Für einen Hindu ist das vollkommen absurd. Er sagt sich: Wieso ein Anfang? Das ist immer im Kreis, es war immer schon so. Es gab keinen Anfang. Wie ein Kreis dreht es sich immer wieder und immer wieder und endlos. Es wird auch kein Ende geben davon.
Die typisch christliche Vorstellung und auch die, die die westliche Naturwissenschaft prägt, ist ein Anfang und ein Ende. Naturwissenschaftler sagen uns, der Urknall war der Anfang, und am Ende gibt es den Wärmetod des Universums. Manche bevorzugen auch die Vorstellung, dass sich irgendwann alles wieder zusammenzieht, es einen neuen Urknall gibt und sich das wiederholt. Das ist dann schon ein bisschen angelehnt an den Hinduismus.
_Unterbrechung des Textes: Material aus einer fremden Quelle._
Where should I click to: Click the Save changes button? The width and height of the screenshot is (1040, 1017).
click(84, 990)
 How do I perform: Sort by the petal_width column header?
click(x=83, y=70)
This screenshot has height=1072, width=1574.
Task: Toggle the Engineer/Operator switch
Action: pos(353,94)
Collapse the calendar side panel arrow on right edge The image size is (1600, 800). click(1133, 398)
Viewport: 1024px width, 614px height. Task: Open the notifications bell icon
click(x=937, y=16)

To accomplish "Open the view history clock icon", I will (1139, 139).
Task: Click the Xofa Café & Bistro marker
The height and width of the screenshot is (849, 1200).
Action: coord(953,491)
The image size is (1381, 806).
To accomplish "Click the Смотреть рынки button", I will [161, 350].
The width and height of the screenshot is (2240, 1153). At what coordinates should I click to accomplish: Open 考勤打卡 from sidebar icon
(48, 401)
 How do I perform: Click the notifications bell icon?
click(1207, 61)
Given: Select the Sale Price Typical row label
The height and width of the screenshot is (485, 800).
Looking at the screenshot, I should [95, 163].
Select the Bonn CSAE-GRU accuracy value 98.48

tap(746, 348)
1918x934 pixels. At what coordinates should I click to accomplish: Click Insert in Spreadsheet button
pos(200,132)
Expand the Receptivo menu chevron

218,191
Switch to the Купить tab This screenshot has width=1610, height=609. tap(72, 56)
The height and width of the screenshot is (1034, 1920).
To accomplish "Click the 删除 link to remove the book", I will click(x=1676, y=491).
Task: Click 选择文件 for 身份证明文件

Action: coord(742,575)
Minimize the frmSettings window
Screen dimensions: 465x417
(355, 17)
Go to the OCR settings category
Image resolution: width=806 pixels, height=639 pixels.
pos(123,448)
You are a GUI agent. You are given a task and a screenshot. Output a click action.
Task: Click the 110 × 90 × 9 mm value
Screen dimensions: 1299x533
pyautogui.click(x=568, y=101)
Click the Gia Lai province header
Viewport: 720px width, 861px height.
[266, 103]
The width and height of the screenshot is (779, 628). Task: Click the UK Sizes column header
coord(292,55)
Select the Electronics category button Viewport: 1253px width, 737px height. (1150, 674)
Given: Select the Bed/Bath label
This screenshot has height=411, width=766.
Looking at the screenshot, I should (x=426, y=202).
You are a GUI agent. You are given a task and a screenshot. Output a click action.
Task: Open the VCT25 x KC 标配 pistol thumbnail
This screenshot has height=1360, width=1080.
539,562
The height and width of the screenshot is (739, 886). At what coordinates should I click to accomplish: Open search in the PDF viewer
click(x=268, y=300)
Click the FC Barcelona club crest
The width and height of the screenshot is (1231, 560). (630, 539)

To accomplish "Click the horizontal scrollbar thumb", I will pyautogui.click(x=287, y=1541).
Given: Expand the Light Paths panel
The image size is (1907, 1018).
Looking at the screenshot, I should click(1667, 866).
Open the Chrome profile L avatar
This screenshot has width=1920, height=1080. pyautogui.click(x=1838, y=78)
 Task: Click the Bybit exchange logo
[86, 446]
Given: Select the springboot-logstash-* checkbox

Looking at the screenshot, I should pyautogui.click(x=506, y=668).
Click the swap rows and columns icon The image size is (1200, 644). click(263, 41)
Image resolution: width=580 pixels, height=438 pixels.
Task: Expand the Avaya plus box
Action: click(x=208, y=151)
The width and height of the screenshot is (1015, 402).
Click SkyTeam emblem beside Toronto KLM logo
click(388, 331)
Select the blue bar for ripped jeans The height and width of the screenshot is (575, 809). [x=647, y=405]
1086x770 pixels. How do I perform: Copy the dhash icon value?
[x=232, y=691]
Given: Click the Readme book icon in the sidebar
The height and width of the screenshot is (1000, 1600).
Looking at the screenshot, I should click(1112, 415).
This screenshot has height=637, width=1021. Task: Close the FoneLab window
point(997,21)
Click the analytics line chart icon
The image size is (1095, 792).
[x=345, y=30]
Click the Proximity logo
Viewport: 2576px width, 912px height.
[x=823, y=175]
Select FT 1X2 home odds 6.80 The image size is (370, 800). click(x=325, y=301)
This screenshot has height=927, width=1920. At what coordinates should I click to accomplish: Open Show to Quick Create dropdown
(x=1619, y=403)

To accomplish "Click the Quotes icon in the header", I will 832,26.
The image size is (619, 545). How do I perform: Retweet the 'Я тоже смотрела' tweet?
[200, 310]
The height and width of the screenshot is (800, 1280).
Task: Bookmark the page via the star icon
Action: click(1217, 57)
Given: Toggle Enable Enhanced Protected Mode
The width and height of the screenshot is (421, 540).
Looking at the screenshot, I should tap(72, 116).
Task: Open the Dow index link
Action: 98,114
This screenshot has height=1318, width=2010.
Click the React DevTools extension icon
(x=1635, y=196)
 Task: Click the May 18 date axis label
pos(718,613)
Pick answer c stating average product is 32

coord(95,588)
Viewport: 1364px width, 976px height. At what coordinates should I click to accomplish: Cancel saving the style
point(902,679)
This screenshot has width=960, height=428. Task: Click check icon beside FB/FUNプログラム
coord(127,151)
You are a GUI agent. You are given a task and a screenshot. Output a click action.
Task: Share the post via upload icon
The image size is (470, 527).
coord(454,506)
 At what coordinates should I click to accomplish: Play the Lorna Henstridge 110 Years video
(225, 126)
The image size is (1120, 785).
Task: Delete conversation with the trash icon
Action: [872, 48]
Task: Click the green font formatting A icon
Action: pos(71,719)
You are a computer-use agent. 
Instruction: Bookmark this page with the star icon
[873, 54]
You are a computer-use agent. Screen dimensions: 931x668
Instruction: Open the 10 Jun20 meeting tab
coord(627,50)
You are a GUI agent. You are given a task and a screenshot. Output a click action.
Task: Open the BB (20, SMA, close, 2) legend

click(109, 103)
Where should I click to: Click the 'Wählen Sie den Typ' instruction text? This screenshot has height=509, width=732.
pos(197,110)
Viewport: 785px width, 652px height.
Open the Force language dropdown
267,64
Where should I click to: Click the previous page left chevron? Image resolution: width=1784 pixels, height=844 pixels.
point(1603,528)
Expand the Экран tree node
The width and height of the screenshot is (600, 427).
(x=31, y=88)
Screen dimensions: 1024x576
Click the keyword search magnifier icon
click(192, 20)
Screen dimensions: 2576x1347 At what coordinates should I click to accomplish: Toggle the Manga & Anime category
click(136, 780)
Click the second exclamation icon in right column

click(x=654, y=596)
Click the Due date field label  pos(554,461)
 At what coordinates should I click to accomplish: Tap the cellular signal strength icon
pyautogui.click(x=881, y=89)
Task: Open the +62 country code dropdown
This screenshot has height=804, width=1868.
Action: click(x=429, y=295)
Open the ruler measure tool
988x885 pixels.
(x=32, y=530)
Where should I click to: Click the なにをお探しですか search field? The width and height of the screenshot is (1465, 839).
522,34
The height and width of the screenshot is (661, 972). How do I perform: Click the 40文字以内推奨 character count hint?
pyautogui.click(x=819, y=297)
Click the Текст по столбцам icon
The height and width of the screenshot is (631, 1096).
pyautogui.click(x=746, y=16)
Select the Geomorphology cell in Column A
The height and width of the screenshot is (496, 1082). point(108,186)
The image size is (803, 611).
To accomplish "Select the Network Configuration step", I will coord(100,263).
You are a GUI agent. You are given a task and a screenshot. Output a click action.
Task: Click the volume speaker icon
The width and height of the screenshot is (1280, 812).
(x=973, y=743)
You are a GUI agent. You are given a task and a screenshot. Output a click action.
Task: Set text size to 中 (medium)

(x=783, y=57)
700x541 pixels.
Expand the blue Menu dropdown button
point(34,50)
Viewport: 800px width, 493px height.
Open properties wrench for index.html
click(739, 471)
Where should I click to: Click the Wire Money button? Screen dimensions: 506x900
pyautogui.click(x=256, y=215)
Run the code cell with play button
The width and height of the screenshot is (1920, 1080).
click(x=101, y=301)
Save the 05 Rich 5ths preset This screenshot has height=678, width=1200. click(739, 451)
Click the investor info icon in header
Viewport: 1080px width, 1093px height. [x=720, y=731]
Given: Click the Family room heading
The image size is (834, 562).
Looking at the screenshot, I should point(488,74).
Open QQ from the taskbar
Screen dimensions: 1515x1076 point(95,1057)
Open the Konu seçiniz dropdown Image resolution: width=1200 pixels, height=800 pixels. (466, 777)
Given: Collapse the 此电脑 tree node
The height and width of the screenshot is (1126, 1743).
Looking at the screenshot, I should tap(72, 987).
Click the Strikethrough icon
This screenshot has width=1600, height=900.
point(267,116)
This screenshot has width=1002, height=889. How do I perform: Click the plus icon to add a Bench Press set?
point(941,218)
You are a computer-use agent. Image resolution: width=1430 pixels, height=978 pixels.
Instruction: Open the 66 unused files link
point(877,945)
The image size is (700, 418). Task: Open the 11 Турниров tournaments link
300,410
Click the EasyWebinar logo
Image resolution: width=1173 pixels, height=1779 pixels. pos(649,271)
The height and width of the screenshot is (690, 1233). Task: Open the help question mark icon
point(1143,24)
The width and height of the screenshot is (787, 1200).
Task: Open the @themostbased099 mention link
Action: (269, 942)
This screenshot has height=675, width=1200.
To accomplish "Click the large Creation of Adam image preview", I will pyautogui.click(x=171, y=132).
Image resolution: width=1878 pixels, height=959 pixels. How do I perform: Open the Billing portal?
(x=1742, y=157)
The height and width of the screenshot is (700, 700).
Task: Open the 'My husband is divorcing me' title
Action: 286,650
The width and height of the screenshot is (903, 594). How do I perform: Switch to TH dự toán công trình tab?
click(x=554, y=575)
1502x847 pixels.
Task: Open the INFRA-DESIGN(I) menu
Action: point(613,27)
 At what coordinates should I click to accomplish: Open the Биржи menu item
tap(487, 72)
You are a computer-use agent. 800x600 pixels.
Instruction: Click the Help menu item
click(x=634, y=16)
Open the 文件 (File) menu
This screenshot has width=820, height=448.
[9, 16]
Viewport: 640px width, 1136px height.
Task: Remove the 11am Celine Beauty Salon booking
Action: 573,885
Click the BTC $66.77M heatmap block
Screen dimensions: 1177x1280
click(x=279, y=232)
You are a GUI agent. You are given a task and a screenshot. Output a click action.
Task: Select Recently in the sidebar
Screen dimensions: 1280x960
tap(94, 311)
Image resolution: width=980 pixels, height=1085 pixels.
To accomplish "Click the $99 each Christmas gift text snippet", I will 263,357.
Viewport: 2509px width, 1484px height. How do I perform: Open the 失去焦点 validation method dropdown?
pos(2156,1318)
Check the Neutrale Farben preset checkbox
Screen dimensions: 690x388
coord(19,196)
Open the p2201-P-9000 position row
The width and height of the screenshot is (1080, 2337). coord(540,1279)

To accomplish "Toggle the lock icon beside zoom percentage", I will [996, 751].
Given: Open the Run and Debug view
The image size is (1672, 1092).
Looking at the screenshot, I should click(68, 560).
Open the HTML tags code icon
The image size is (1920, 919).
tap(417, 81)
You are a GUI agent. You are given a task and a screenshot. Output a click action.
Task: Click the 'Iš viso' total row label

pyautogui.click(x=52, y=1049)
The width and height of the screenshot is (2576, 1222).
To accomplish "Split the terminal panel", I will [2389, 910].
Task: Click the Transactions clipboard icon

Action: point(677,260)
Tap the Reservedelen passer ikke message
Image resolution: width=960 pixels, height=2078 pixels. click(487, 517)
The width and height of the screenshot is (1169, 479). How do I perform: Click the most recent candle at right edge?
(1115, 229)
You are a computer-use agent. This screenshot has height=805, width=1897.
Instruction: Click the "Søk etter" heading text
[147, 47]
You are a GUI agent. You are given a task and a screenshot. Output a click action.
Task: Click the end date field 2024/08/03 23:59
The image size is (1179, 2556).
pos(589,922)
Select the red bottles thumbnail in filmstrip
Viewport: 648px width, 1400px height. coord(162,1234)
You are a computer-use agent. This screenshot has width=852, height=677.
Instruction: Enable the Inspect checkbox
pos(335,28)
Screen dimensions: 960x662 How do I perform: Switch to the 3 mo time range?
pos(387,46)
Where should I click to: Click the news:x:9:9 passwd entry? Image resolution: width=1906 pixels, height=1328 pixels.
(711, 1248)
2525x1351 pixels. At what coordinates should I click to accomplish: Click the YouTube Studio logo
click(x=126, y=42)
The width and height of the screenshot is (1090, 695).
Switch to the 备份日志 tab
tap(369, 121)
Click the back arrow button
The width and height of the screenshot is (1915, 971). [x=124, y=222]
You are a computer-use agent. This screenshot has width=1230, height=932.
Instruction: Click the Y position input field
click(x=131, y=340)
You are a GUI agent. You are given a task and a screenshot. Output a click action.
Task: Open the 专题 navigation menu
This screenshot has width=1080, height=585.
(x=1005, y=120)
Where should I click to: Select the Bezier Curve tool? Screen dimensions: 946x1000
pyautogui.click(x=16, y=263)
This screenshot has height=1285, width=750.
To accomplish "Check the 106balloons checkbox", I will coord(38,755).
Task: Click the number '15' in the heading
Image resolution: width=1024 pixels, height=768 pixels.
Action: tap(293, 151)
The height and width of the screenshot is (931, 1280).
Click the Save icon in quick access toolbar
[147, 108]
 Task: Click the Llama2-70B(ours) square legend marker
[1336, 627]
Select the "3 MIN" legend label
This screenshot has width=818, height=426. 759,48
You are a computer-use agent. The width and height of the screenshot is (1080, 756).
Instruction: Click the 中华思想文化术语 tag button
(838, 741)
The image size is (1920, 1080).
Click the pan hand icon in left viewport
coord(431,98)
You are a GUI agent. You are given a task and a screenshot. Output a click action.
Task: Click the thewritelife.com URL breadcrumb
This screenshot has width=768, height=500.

Aber die meisten vertreten ein definiertes Anfangsereignis, den Urknall, und ein Ende mit Wärmetod, bei dem alles Materielle verflüchtigt und verbreitet ist. Die Sterne sind erloschen, die Materie verstrahlt. Hier merken wir, dass auch das westliche wissenschaftliche Denken eigentlich von einem christlichen Weltbild geprägt ist, nur viele sind sich dessen gar nicht mehr bewusst.
Wie gesagt, ein Hindu sieht das vollkommen anders: Alles läuft in riesigen zeitlichen Zyklen ab. Diese riesigen zeitlichen Zyklen sind im kleineren Maßstab geprägt durch vier Zeitalter, die sogenannten Yugas. Yuga bedeutet jeweils ein Zeitalter.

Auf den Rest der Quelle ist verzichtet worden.